Ну вот, таков этот «Бон Марше». Благодаря этой земле открытий нет необходимости пересекать Ла-Манш, чтобы посетить бутик «Маnolo Blahnik».

Какая досада, что невозможно носить все зараз, одновременно. Если Бог – я имею в виду, мой Бог, из Ламорлэ и больница Сальпетриер – увидит меня в туфлях на круглом каблуке, в то время как у меня есть также и кроссовки «Nike», и ковбойские сапоги, и ножные браслеты, и мокасины, у него сложится обо мне неполное впечатление. Ему откроется лишь малая часть моей личности.

Еще я купила пальто для девчушки, которая живет на моей улице. Я впервые покупаю что-то не для себя. Было так странно попытаться разделить вкусы десятилетней девочки, вот уж в чем я совсем не разбираюсь. И все же мне понравилось покупать для нее, так что я прикупила еще брючки-багги из джинсовой ткани, блузон из камуфляжной материи, свитера моделей «Покемон» и «Дигимон», индийские ботинки с бахромой и зонтик с Микки- Маусом, чтобы она не промокла, возвращаясь из школы. Люди, которым нравится любить, должно быть, эгоисты. А как любить, если ничего не покупать?
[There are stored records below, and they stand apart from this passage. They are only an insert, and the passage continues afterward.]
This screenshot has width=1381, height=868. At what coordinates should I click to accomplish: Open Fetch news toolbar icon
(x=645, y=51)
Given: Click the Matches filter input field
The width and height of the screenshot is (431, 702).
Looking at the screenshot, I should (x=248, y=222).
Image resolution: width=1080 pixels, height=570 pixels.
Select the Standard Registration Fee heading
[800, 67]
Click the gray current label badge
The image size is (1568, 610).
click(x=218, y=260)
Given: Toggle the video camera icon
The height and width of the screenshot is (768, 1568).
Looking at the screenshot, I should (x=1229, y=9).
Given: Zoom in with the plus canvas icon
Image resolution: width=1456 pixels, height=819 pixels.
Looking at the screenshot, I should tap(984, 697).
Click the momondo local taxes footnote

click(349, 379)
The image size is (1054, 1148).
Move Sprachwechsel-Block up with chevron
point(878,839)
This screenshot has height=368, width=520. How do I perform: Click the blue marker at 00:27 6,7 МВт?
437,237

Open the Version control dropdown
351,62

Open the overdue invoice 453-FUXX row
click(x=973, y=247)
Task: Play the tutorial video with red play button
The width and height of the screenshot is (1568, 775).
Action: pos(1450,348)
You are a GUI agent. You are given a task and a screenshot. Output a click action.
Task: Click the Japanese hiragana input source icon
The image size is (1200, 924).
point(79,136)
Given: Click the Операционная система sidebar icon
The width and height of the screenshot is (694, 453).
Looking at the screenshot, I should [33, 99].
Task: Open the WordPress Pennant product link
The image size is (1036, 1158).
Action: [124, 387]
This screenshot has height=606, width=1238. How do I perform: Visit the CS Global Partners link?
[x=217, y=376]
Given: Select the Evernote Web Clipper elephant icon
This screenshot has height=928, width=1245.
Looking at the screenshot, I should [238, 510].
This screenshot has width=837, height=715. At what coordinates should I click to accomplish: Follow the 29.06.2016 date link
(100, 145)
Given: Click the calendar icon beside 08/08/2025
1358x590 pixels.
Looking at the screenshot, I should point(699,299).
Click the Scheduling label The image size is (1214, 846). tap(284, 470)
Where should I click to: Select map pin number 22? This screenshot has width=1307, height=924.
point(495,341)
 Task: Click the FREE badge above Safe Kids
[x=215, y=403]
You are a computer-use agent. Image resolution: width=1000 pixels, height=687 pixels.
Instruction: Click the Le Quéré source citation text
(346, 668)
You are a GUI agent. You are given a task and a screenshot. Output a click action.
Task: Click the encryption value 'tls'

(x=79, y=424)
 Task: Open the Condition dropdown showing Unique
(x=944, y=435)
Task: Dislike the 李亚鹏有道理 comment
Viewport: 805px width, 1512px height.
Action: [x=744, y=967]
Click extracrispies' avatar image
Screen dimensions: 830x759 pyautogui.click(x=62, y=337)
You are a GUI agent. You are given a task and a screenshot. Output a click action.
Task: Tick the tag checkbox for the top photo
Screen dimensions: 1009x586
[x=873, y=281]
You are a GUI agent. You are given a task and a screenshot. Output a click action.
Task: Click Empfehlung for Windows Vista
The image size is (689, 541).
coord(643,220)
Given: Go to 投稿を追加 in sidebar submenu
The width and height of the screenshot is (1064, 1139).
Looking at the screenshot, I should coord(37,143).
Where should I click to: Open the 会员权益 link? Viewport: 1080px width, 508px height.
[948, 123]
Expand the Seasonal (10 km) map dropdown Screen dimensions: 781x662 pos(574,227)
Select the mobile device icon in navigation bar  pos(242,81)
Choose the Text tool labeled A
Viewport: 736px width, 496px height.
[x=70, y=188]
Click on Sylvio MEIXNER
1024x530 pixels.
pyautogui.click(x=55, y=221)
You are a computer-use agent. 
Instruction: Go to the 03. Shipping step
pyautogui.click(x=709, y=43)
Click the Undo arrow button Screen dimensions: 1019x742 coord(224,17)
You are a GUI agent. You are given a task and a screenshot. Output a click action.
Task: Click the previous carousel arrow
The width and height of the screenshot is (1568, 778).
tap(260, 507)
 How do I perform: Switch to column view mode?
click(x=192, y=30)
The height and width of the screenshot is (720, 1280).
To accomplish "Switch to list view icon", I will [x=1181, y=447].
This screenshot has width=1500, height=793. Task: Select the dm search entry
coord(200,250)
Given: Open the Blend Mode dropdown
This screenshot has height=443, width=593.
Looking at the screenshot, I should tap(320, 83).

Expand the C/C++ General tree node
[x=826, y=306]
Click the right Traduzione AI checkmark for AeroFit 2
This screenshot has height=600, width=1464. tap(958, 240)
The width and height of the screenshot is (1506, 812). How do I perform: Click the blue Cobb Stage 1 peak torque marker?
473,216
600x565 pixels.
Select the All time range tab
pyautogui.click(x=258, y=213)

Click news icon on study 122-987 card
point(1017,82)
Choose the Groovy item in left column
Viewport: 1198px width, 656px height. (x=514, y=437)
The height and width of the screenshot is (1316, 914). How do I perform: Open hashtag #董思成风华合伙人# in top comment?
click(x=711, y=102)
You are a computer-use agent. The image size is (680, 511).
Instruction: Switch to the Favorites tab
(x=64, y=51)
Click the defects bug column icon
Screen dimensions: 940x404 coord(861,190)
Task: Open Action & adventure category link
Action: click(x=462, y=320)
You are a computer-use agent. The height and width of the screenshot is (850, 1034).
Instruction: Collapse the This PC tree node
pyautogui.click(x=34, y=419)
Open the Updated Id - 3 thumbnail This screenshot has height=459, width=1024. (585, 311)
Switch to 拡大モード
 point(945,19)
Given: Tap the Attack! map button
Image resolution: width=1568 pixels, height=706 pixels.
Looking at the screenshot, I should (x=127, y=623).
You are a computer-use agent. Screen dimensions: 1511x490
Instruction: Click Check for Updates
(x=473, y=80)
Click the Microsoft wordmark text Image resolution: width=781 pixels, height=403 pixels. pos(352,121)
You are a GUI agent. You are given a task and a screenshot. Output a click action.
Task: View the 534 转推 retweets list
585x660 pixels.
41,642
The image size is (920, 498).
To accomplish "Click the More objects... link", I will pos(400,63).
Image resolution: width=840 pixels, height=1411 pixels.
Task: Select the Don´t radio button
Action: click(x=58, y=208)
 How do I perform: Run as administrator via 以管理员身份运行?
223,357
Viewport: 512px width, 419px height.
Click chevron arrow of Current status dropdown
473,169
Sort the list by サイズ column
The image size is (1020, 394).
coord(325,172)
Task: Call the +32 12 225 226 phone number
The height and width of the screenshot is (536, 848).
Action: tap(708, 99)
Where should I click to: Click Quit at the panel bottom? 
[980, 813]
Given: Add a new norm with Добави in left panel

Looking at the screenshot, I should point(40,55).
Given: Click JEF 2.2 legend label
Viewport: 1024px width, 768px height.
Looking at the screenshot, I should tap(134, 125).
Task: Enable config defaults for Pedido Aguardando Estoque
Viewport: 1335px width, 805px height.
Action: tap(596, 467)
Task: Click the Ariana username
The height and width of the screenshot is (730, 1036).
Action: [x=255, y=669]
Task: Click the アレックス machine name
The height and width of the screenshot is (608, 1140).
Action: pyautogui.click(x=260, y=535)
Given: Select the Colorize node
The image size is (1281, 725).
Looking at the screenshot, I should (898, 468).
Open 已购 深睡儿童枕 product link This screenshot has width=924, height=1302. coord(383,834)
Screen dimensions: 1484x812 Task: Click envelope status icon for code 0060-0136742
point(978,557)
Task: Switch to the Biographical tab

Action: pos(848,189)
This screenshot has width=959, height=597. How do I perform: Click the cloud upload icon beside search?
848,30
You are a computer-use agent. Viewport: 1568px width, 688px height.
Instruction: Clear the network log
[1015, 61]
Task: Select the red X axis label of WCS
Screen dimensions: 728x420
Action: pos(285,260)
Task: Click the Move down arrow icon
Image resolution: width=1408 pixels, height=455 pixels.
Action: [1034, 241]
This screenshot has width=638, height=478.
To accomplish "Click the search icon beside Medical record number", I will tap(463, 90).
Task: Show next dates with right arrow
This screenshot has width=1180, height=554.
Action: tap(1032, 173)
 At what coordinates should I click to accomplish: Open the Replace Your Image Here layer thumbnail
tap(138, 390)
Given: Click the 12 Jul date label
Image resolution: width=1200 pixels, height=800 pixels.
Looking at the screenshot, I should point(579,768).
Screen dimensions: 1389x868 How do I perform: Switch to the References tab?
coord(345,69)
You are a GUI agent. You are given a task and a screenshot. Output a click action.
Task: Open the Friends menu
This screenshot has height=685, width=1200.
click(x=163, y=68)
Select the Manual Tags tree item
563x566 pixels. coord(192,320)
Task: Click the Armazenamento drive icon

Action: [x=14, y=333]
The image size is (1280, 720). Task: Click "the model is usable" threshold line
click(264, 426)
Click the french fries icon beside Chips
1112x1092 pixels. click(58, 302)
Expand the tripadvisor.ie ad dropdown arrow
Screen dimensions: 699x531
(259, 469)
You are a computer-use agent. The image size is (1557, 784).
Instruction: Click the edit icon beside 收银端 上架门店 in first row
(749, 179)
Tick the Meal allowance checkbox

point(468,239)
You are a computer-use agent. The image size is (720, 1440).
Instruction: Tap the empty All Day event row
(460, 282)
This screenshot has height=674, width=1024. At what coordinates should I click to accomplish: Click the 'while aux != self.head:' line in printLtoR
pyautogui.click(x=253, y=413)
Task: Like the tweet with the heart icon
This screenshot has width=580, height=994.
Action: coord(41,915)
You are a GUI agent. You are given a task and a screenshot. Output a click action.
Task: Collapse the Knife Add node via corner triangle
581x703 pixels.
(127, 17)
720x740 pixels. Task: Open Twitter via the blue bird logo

Я провела в «Бон Марше» девять часов. Мне пришлось покинуть магазин, потому что по трансляции передали, что двери закрываются. По правде сказать, я падала от усталости. Но, изнурив и успокоив тело и дух, мне удалось перестать терзаться неразрешимыми вопросами, и я почувствовала себя не такой подавленной.

Покупки не умещались в такси. Пришлось нанять второе, чтобы оно ехало за нами. На обратном пути я заметила книжный магазин, и это подпортило мне настроение: столько книг на белом свете, а мой бедный сосед пытается добавить к этой груде еще одну. Меня все еще одолевали демоны, и эйфория превратилась в апатию; кажется, я совершила оплошность, злоупотребив покупками.

Тошнота

Смех не записывается. Он слышен. Слезы – они вырисовываются – молчаливые.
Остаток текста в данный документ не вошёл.